Wednesday, January 20, 2010

New Corpora

Czech Broadcast News MDE Transcripts

GALE Phase 1 Chinese Newsgroup Parallel Text - Part 2

NIST Open Machine Translation 2008 Evaluation (MT08) Selected Reference and System Translations


Newly Expanded Press Release Section

Recall reading a newsletter article about the Reduced Licensing Fee but unsure what you did with the email?   Curious as to which organization was the recipient of LDC's 15,000th corpus distribution nearly eight years ago?  If so, be sure to visit LDC's newly expanded Press Release section on our What's New! What's Free! page to read about these topics and more.  The Press Release section includes the articles of previous newsletters as well as major announcements from LDC.  Information is organized into the following categories:

    15th Anniversary Monthly Spotlight Archive - as part of our 15th Anniversary celebration in 2007, we highlighted one aspect of the LDC in our monthly newsletters. These features provided our members and data users with a glimpse of the broad range of LDC’s research activities.

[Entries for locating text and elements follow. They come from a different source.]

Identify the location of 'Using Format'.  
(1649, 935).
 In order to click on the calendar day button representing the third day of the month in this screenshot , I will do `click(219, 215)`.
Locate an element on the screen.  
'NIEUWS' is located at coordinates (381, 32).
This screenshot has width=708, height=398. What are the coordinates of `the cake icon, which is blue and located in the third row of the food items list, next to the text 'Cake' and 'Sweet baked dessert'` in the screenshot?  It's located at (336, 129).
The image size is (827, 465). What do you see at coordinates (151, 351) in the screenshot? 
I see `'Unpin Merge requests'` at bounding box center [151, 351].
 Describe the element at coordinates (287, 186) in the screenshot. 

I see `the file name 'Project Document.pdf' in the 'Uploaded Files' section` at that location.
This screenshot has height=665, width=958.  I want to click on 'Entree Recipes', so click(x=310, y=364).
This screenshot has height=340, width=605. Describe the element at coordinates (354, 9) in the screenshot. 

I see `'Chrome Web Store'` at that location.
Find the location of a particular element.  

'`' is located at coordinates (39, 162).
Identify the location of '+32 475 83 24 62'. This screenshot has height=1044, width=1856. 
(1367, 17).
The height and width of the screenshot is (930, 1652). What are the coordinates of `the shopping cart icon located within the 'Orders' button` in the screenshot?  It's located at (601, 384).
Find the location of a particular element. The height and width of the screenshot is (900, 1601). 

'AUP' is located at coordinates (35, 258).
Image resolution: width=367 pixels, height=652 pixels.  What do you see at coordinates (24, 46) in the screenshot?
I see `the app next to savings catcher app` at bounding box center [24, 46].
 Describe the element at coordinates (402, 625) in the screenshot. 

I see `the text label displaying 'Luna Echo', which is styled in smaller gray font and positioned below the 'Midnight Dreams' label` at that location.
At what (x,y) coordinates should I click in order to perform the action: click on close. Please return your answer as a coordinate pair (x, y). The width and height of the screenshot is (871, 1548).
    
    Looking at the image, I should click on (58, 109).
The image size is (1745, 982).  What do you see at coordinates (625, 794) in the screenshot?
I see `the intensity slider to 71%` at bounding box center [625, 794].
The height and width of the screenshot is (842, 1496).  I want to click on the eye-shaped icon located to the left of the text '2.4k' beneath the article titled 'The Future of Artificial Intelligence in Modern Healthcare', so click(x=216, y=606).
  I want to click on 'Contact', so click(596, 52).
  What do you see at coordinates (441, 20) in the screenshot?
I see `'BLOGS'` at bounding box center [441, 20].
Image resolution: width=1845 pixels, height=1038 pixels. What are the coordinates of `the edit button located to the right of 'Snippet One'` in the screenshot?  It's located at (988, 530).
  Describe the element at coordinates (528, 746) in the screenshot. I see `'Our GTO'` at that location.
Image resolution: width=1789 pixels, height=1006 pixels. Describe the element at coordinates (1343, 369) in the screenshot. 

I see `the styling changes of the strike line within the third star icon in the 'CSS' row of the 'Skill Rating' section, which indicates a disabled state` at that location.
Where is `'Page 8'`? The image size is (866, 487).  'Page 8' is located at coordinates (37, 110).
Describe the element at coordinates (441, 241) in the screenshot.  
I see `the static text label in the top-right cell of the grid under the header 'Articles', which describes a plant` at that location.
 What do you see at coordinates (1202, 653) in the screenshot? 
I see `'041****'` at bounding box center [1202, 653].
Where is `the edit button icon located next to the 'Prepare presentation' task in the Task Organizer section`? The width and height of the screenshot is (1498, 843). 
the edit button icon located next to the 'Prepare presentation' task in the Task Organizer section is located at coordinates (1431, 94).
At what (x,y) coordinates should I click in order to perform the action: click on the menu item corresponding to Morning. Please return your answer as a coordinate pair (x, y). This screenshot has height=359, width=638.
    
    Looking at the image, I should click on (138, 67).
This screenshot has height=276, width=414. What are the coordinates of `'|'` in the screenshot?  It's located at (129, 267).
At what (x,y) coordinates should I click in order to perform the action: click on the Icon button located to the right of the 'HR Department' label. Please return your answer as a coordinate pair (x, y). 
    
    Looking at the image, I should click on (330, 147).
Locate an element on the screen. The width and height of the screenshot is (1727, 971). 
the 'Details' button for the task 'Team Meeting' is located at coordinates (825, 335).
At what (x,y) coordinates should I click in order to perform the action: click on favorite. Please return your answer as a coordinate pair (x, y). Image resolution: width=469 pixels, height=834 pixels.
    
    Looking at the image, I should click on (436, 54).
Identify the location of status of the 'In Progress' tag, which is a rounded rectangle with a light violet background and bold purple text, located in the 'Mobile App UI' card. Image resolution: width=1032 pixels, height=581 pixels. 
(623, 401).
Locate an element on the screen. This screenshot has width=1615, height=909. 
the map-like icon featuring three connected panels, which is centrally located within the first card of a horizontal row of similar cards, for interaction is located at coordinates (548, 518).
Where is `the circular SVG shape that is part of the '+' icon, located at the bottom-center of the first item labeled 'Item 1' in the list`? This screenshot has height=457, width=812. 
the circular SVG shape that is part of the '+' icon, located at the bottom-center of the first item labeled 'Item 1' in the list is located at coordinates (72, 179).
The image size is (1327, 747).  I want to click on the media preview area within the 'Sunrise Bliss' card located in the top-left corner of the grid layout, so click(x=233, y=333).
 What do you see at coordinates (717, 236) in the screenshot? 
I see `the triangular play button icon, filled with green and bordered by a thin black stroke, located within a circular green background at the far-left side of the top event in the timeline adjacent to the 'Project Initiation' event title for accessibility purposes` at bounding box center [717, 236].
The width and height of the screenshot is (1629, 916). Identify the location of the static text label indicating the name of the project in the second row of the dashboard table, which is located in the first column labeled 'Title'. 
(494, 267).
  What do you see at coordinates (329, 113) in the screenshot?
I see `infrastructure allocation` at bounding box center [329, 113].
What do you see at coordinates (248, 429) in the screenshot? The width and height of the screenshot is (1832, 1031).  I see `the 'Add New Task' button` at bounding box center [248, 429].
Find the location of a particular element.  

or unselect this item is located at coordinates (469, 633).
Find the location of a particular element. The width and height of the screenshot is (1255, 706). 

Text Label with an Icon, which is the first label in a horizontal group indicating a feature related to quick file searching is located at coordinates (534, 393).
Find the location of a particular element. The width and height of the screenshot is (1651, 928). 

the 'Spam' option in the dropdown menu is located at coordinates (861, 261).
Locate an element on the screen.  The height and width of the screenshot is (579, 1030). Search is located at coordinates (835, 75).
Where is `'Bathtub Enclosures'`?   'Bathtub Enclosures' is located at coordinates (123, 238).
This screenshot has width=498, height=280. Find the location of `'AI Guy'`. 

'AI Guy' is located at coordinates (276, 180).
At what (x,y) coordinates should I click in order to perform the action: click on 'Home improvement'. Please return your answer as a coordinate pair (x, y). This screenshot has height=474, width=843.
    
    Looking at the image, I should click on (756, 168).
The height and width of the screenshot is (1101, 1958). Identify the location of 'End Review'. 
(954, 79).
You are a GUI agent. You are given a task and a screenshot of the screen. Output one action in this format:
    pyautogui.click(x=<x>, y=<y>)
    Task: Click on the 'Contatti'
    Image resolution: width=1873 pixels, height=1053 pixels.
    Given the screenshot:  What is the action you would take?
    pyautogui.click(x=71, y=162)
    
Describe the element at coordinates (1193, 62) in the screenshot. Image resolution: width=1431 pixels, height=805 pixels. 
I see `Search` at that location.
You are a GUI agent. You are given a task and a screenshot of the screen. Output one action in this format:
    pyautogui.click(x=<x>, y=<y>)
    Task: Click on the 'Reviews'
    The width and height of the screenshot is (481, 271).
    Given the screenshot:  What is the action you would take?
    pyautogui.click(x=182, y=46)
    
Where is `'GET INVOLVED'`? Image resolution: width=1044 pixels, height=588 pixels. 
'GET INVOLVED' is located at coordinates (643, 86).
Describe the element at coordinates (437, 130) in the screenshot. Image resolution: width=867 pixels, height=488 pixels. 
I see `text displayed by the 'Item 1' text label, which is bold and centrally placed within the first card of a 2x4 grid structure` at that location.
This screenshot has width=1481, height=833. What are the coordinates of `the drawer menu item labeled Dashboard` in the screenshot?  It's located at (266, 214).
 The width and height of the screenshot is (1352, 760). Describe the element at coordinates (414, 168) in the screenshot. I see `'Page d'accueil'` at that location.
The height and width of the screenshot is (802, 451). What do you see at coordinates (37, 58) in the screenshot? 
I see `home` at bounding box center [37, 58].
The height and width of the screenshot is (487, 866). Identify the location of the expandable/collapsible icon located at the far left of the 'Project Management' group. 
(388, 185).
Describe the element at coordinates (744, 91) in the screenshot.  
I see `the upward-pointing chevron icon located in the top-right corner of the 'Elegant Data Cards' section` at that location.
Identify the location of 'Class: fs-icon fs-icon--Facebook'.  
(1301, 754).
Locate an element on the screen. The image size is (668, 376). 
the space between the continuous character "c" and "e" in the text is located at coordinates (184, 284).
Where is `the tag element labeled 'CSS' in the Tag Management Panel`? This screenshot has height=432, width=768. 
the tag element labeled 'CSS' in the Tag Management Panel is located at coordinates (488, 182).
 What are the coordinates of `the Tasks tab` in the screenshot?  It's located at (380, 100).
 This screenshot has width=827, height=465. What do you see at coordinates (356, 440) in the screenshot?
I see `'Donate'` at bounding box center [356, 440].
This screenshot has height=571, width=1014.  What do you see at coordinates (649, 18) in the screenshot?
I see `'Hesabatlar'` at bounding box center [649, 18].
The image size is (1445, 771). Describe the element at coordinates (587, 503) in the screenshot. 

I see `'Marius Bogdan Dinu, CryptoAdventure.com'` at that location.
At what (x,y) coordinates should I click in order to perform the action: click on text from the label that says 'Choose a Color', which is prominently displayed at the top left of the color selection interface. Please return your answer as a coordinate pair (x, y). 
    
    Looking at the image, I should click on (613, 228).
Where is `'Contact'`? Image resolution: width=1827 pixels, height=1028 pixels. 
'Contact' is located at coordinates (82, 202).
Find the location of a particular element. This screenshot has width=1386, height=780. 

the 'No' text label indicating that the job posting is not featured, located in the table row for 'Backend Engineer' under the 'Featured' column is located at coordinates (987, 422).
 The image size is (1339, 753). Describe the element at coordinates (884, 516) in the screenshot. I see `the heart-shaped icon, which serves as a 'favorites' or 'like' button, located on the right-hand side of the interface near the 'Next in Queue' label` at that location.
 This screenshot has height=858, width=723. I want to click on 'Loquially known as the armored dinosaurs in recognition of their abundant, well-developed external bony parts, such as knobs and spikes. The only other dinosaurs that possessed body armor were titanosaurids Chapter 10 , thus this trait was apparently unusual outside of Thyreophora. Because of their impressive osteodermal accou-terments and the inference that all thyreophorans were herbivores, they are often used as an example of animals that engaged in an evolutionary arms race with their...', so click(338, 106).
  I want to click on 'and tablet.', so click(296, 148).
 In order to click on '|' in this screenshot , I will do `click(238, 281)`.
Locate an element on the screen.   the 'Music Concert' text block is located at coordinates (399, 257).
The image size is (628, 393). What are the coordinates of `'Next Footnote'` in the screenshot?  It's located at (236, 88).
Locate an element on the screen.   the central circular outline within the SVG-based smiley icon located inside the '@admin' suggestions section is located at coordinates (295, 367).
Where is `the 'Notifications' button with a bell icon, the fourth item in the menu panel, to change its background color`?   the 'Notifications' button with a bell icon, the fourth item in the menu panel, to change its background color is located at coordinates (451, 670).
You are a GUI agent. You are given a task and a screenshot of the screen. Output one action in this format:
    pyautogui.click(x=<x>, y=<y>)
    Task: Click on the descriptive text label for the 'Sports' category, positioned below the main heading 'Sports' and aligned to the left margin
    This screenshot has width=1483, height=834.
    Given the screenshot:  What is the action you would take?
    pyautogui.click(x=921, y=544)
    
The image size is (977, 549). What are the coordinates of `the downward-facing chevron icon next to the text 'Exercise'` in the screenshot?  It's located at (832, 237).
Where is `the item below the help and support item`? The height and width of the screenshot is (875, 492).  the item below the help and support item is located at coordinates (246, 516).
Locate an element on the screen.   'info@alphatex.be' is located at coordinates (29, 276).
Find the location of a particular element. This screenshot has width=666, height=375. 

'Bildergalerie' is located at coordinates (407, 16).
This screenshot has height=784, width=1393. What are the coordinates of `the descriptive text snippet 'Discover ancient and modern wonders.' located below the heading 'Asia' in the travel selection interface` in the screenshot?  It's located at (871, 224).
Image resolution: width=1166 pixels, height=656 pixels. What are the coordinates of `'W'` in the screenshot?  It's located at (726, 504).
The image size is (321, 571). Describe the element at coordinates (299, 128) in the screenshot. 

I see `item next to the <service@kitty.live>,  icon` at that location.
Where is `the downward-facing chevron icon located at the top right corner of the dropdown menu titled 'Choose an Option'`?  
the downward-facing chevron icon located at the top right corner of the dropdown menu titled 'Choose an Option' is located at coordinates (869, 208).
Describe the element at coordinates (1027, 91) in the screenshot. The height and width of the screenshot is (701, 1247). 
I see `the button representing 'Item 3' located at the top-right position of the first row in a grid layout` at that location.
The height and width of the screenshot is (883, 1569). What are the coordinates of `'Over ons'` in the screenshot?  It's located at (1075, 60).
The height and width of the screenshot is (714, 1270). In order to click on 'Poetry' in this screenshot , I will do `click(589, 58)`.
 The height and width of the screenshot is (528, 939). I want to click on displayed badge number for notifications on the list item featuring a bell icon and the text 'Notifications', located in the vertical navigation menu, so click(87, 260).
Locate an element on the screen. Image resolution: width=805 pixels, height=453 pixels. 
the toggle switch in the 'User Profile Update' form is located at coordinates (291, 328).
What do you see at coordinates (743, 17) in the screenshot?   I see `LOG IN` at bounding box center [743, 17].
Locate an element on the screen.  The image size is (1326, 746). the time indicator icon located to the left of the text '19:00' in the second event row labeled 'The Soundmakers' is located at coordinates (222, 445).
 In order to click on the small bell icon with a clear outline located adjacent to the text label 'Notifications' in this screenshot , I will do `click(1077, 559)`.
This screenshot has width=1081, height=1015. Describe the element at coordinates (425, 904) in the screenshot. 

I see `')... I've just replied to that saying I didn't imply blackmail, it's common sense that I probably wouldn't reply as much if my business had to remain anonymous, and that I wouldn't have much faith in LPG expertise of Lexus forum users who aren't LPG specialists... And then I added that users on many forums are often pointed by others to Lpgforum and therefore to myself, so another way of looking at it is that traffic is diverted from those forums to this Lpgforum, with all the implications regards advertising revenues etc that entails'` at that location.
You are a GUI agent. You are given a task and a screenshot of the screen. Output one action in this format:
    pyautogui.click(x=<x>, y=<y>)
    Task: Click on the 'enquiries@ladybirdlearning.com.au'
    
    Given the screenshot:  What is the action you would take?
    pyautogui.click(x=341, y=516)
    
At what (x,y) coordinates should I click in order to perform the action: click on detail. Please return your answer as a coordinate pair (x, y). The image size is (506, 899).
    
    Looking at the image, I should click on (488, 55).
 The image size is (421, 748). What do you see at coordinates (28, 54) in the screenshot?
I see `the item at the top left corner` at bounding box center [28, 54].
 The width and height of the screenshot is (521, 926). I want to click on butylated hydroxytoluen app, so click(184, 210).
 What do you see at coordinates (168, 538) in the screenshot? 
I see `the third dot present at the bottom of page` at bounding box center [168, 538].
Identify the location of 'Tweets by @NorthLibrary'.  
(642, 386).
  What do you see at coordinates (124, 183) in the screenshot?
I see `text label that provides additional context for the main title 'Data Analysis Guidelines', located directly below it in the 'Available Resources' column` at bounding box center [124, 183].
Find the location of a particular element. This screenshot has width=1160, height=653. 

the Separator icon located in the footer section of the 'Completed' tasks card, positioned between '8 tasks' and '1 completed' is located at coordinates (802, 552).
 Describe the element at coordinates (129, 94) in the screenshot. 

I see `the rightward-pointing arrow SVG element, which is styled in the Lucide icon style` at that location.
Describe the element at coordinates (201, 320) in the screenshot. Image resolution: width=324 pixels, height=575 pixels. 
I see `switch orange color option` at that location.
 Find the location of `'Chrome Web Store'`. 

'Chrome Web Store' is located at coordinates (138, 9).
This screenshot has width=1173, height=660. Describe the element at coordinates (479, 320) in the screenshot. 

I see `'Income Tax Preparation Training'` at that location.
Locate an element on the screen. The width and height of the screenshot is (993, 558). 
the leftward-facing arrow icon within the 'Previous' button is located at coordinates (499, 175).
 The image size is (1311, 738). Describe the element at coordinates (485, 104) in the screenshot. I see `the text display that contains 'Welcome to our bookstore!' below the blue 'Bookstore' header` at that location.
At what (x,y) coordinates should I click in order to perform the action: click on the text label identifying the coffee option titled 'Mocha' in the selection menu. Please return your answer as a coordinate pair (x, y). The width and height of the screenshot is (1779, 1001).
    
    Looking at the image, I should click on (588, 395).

    Conference Attendance by LDC - recent publisher displays and conference participation by LDC.

    Etc. - recent collaborations and grant awards plus other announcements.

    Membership Mailbag Archive - to address the questions that our data users have asked, we introduced our Membership Mailbag series of newsletter articles in May 2008. This periodic series addresses frequently asked questions about LDC data, the LDC Intranet, and the benefits of an LDC membership.

    Member Surveys - LDC conducted two end-of-year surveys to obtain feedback on satisfaction levels with LDC Membership and data releases as well as our corpus catalog, and to gather suggestions on future publications.

    Milestones and Celebrations - information on our landmark corpora distributions and events to celebrate our 10th and 15th anniversary years.
    Use of LDC Corpora in University Summer Schools - ways LDC corpora have been used for teaching purposes at university summer school programs.

The Press Release section will be updated as new announcements are made so we anticipate that this will be a great resource for information about LDC.


Upcoming LDC Institute Seminar

The LDC Institute will hold its next session on  Tuesday, January 26, 2010, from 10:00 a.m. to 12:00 p.m.  in the LDC Conference Room at LDC's Philadelphia offices, 3600 Market Street, Suite 810.

The topic of this session will be the U.S. Supreme Court Corpus (SCOTUS) presented by Daniel Katz, J.D., M.P.P., Fellow in Empirical Legal Studies, Michigan Law School, PhD Candidate, Political Science and Public Policy, University of Michigan, and Michael Bommarito, PhD Student, Political Science: Methods & Modeling, University of Michigan.

The corpus of Supreme Court written opinions is a rich linguistic resource. Not only does this corpus provide a longitudinal sample of formal American English, but it is also a source of text with identified authors and vote-coded sentiment. Despite this value and years of qualitative and quantitative material of the United States Supreme Court, no compiled corpus of these opinions is currently available to researchers. The purpose of this talk is (1) to describe efforts to compile both the complete corpus of Supreme Court Opinions and associated metadata, (2) to outline a number of our current research projects utilizing this data, and (3) to discuss any criticism, potential projects, or possible collaboration.

Refreshments will be provided. If you are in the area, we hope to see you there!